The Cumberland Road, also known as the National Road or National Turnpike, was the first road in the history of the United States funded by the federal government. President Thomas Jefferson promoted the road to support westward expansion and unify the developing nation, and Congress authorized its construction in 1806.

By the middle of the century, the United States' first national highway ran from Cumberland, Maryland, to St. Louis, Missouri. It fulfilled Jefferson’s promise to unify the country: It promoted commerce and encouraged travel between the Atlantic colonies and the West. It also laid the foundation for the U.S. federal highway system.

The construction of a federal road sparked controversy at the time Congress approved it, however. Many statesmen could not justify the expense, given the fact that, by this time, canals and rivers had proven to be efficient for transport. More significantly, however, people questioned the idea that the federal government should fund a roadway. They questioned whether the Constitution allowed for it. Today, federal highways form the backbone of the country’s infrastructure. In the early 1800s, however, most passageways were funded by the states that housed them and that benefited from their construction. The Erie Canal was an early exception; it was funded by the state of New York despite the fact that it benefited other states.

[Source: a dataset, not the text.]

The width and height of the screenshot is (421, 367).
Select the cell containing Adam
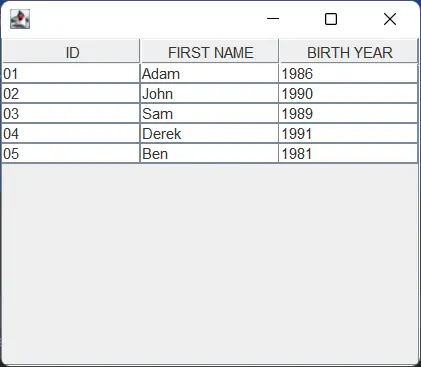(x=209, y=74)
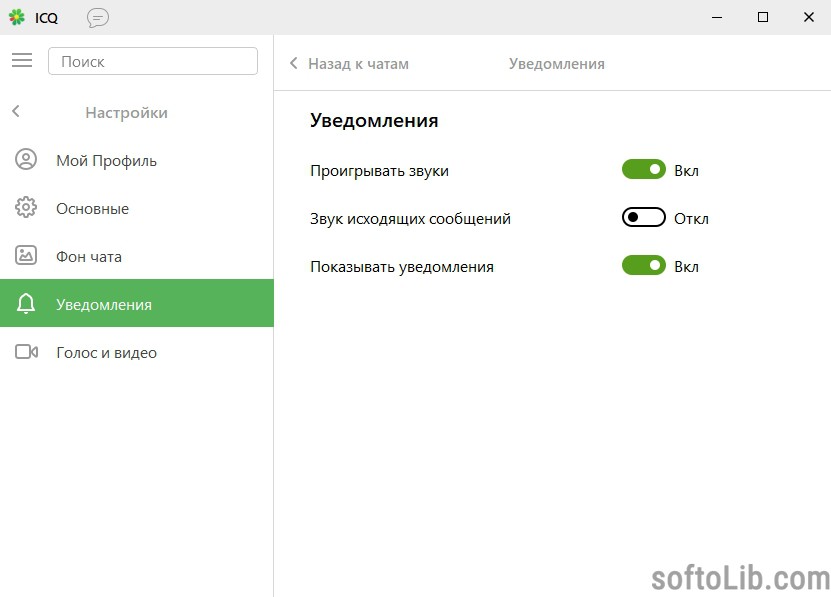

Nevertheless, in 1811, construction of the Cumberland Road began, running through Maryland and West Virginia. The road was built in sections over a series of decades, and became something of a bustling highway. It spawned the development of towns, villages, and roadside establishments. It also provided a model for urban planning and commercial development as roadways became an integral part of the U.S. landscape.

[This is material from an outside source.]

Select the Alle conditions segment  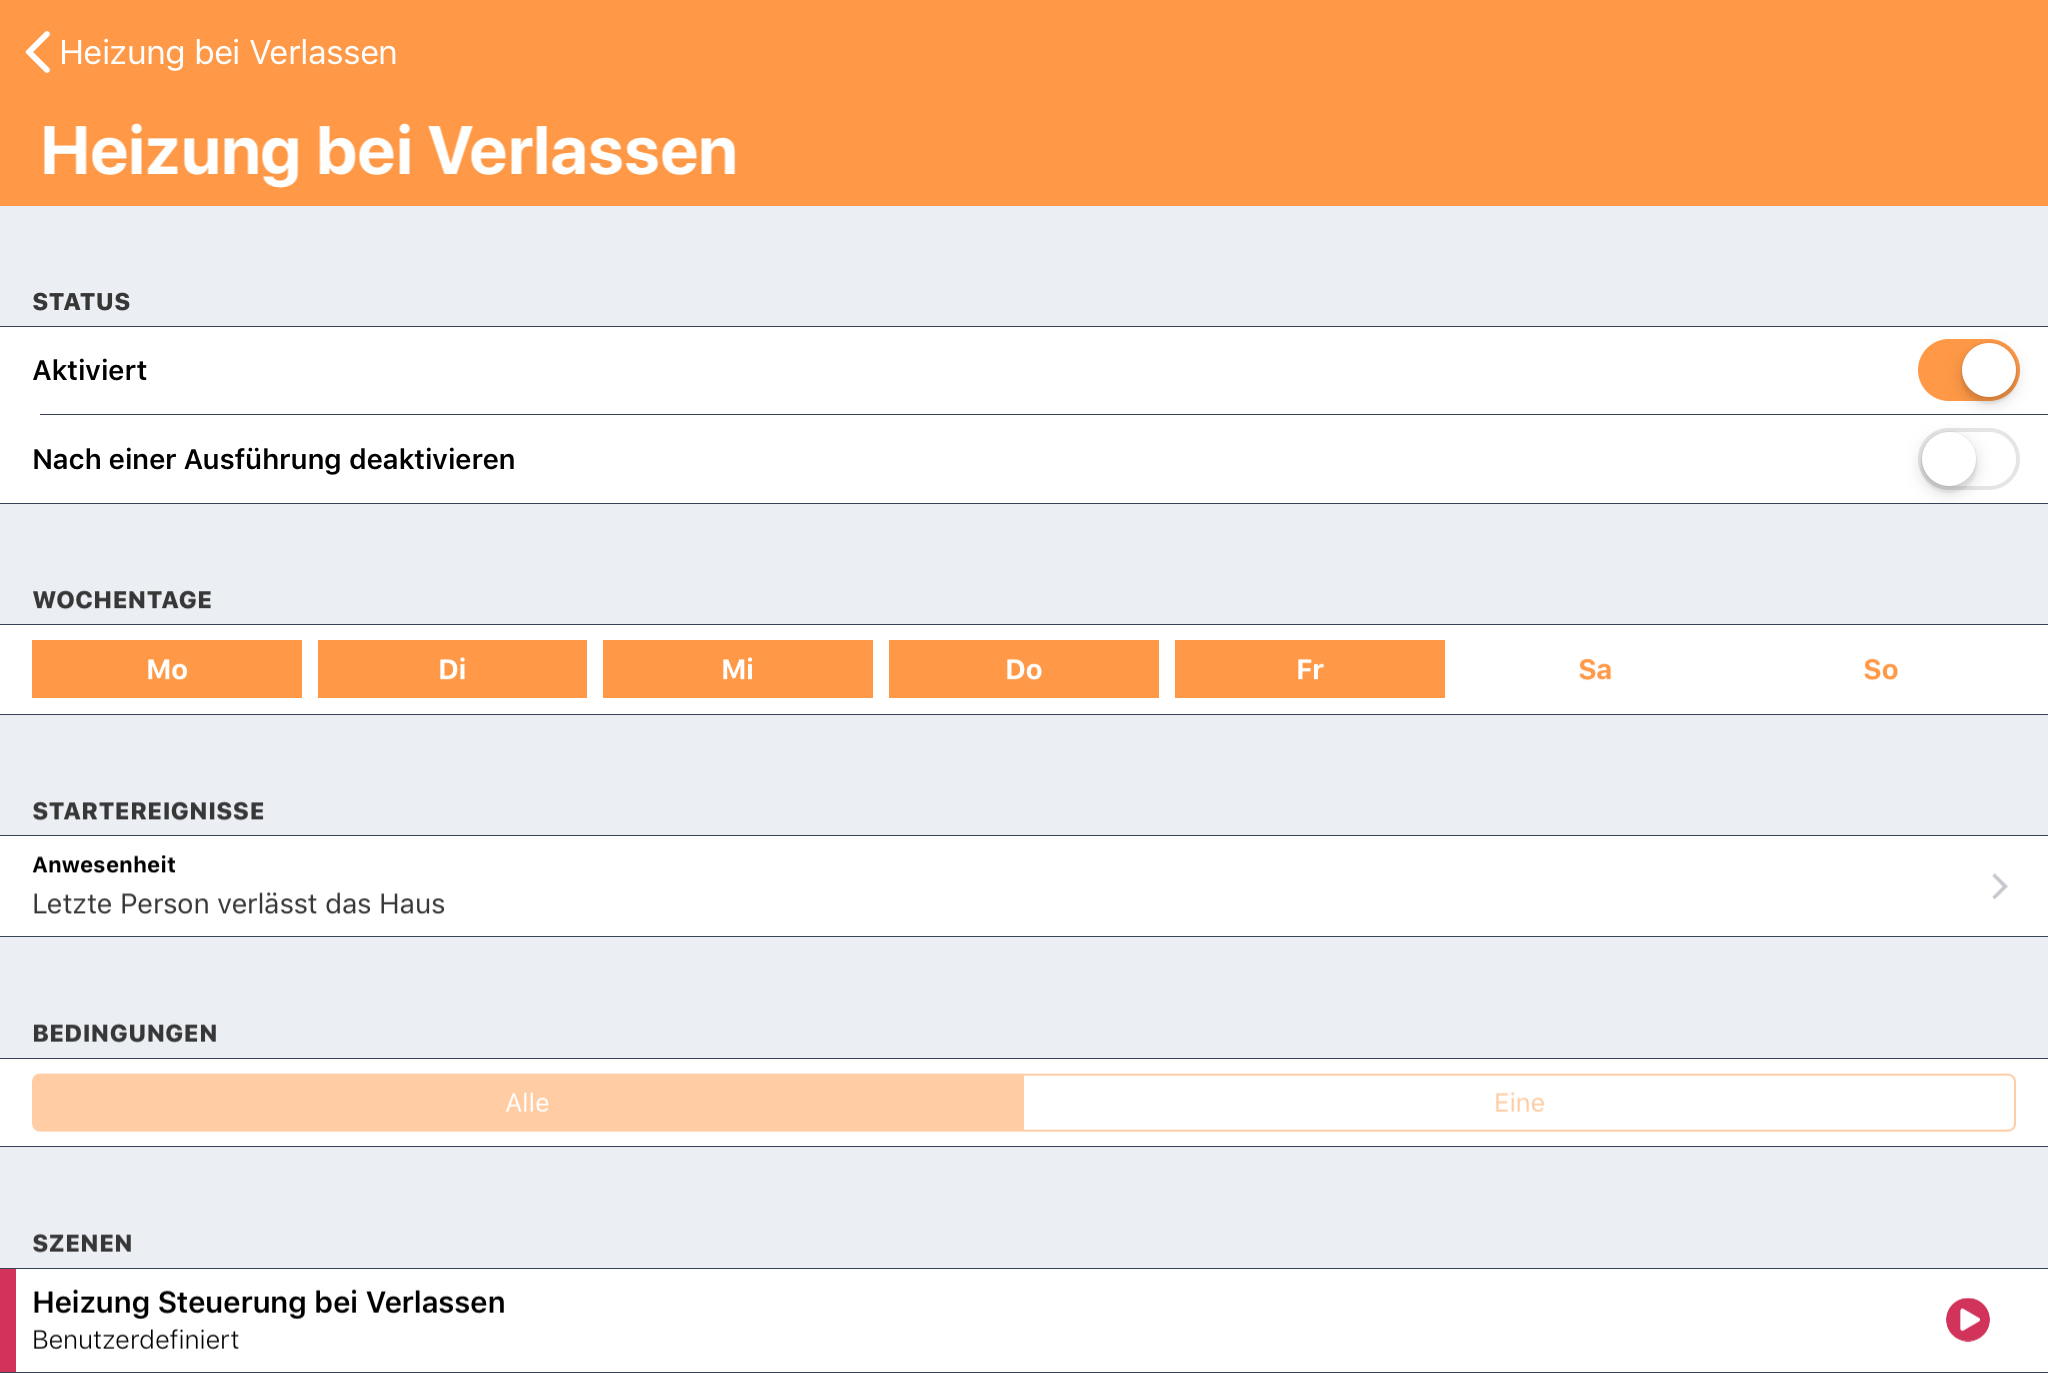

The fits and starts that characterized the nation’s first federal road continued throughout its existence, and its popularity at different times reflected the social environment of the country. The popularity of the National Road soared in the 1840s when it became a popular route for Conestoga wagons that encouraged a thriving commercial trade. In the 1870s, with the rise in railroads, the National Road lost its appeal, but by the 1920s it had made a comeback. The development of the automobile revived interest in the road, and federal funds increased to support the growth of the federal roadway system. The interstate highway system grew. The Cumberland Road, once dubbed “the Main Street of America,” became known as “the road that built a nation.” To support the need for improved roads, in 1926, the Cumberland Road was incorporated into Interstate 40, which runs coast to coast.

The Cumberland Road

Stretching from Cumberland, Maryland, to St. Louis, Missouri, the Cumberland Road was the first road funded by the U.S. federal government. It was a popular route for commercial trade in the 1840s by Conestoga wagons.

commerce
Noun

trade, or the exchange of goods and services.

commercial
Adjective

having to do with the buying and selling of goods and services.

conestoga wagon
Noun

large covered wagon that could carry very heavy loads

federal
Adjective

having to do with a nation's government (as opposed to local or regional government).

highway
Noun

large public road.

infrastructure
Noun

structures and facilities necessary for the functioning of a society, such as roads.

interstate roadway
Noun

numbered road that stretches between at least two U.S. states. Also called "I" followed by the roadway's number.